Some meanings of the character "myo"

In the Daimoku of the Lotus Sutra we read that Myo means: "To open"; "to revive"; and "to be fully endowed".

"...Coming now to the character myō, the Lotus Sutra says, “This sutra opens the gate of expedient means and shows the form of true reality.” The Great Teacher Chang-an states, “Myō means to reveal the depths of the secret storehouse.” The Great Teacher Miao-lo says of this, “To reveal means to open.” Hence the character myō means to open."

"Myō means to revive, that is, to return to life. For example, it is said that, though the chick of a yellow crane may die, if the mother crane calls the name of Tzu-an, then the dead chick will come back to life. Or, in the case of the fish and shellfish that have been killed because a poisonous bird called a chen has entered the water, it is said that, if they are touched with a rhinoceros horn, they will all be brought back to life. Similarly, persons of the two vehicles, icchantikas, and women were described in the sutras that preceded the Lotus Sutra as having scorched and killed the seeds that would have allowed them to become Buddhas. But by holding fast to this single character myō, they can revive these scorched seeds of Buddhahood." 
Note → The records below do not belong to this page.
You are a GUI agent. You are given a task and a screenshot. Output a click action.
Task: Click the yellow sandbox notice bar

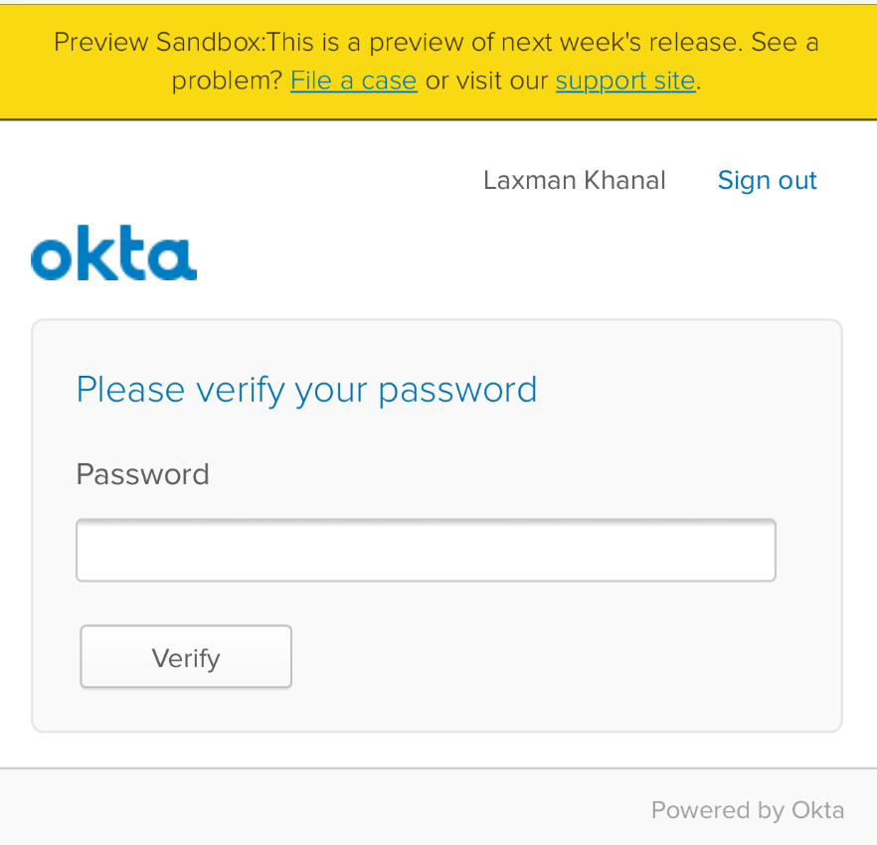point(439,62)
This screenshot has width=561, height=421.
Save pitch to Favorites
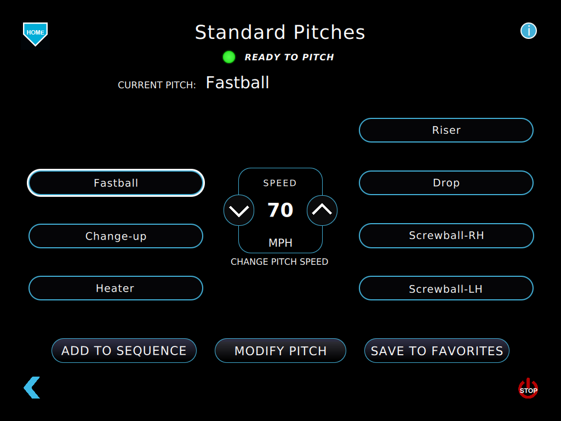tap(437, 351)
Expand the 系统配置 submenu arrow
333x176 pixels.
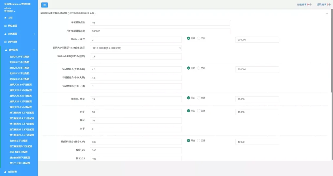(34, 34)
No matter how one feels before chanting, even while in the depths of despair or fatigue, after chanting, one often feels revived with renewed hope, concentration, focus, and positive energy.

"Myō in India is rendered as sad, and in China, as miao. Myō means to be fully endowed, which in turn has the meaning of “perfect and full.” Each word and each character of the Lotus Sutra contains within it all the 69,384 characters that compose the sutra. To illustrate, one drop of the great ocean contains within it the waters of all the various rivers that flow into the ocean, and a single wish-granting jewel, though no bigger than a mustard seed, is capable of showering down the treasures that one could wish for with all the wish-granting jewels.
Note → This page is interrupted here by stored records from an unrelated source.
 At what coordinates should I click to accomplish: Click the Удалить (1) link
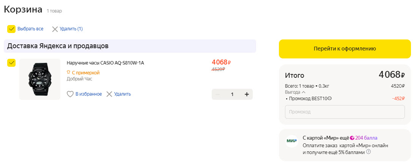tap(71, 29)
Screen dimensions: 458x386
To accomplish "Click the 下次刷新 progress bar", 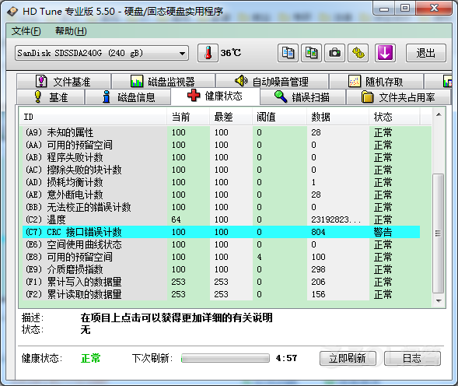I will tap(226, 358).
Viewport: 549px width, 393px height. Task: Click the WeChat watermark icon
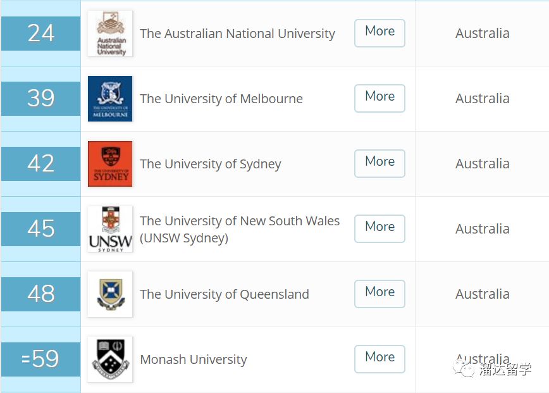(x=464, y=369)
To give another analogy, plants and trees are withered and bare in autumn and winter, but when the sun of spring and summer shines on them, they put forth branches and leaves, and then flowers and fruit. Before the preaching of the Lotus Sutra, the people in the nine worlds were like plants and trees in autumn and winter. But when the single character myō of the Lotus Sutra shone on them like the spring and summer sun, then the flower of the aspiration for enlightenment blossomed, and the fruit of Buddhahood or rebirth in the pure land emerged.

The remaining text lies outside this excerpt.